SECTION 39: Jaw Jaw? Or War War?
While we’ve been otherwise engaged, events in Africa are being dictated by old and new colonial powers.
It is hard to know
which was more dramatic: in Côte d’Ivoire, Laurent Gbagbo was detained
by Alassane Ouattara, just as he had been when the latter was prime
minister in the 1990s. No doubt Gbagbo was an oppressor, and it is not
the intention here to try “settling the precedence between the flea and
the louse” over whether it is his supporters or Ouattara’s who have been
responsible for the most human rights abuse, rape, mutilation and
massacre in the struggle for supremacy in Côte d’Ivoire. Gbagbo should
perhaps have followed the example of his Senegalese counterpart,
Abdoulaye Wade, who – by his own reckoning – had in the past twice
swallowed the bitter pill of a stolen election rather than plunge his
country into conflict. (Yes, of course, there’s a message there for
Nigeria!)
But the
intervention of France in the events that led to Gbagbo’s arrest
(notwithstanding its disingenuous attempt to present sending a convoy of
25 tanks and armoured personnel–carriers to assault his hideout as a
‘protecting civilians’ activity, with Gbagbo’s subsequent arrest due
solely to pro–Ouattara forces who just happened to be on the spot)
cannot be dismissed as merely the result of French President, Nicolas
Sarkozy’s positioning for electoral advantage back home.
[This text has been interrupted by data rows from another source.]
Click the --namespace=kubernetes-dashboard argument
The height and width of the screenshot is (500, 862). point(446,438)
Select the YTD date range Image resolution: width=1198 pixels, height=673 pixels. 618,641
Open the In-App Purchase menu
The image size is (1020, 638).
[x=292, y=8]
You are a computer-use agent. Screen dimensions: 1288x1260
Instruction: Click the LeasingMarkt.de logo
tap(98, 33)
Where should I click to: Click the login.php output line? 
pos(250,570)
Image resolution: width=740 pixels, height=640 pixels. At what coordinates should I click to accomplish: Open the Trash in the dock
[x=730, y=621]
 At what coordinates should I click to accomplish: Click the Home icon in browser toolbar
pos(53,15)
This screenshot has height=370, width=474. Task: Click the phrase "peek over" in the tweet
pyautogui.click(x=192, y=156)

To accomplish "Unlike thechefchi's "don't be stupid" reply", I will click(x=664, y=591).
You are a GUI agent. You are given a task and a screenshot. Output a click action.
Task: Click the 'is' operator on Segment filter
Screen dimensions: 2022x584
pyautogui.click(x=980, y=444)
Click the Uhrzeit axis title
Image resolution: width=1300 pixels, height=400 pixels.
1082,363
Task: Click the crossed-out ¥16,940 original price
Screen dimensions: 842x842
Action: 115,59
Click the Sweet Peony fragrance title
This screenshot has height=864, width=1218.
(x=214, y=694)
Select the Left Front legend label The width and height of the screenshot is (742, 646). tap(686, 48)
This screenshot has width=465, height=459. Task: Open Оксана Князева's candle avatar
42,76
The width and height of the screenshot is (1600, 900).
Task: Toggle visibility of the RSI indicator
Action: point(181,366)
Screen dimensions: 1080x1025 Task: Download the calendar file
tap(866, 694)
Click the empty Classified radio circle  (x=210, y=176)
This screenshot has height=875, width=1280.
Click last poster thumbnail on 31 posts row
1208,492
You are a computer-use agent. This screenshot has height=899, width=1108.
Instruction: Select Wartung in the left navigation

Rather,
Gbagbo’s fate sends a powerful message to other African leaders who
might try stepping out of line.
It certainly trumped the efforts of the ECOWAS on the Ivorien crisis.
Meanwhile, in
Libya, British Foreign Secretary William Hague’s insistence that
“Muammar Gadaffi Must Go” at the very time when an African Union
delegation to Tripoli had secured Gadaffi’s agreement to a ceasefire
followed by talks, and was on its way to Benghazi to see whether the
opposition Libyan Transitional National Council might also agree to a
ceasefire and talks, seemed designed to trump anything the AU might come
up with too.
The LTNC gave the
AU team a civil enough reception in public, being careful not to dismiss
them out of hand; but although Libyan pro–freedom groups can find yards
more examples of democracy and resistance to oppression in Africa than
in the Arab world, they have hardly hidden their contempt for Africa and
Black Africans, and after rejecting the proposal for not accepting all
their demands, were sneeringly wondering what conflicts Africans have
ever resolved. Mind you, since South African President, Jacob Zuma, had
diplomatically withdrawn from the Benghazi leg of the trip, they might
have forgotten the liberation of the entire southern part of the
continent and Nelson Mandela’s resolution of the Lockerbie matter, to
name but two.
With Western
powers openly demanding régime change, the LTNC was emboldened to not
only reject even a negotiated cease–fire unless Gadaffi stood down, but
to demand that their Western protectors provide them with weapons:
presumably so that they can outdo Gadaffi in slaughtering their
fellow–citizens.
The excuse that
previous cease–fires have not been observed is thin. After all, those
were self–proclaimed by Gadaffi, whereas what the AU took to Benghazi
was a proposal that Africa was ready to back and seek wider
international support for. If there was justified concern that Gadaffi
would continue moving his troops into position under cover of cessation
of hostilities, what stopped guarantees on that from being part of the
negotiations?
By the end of the
week, the goal of regime change was even more baldly stated with
Sarkozy, David Cameron of Britain and Barack Obama of the U.S.A.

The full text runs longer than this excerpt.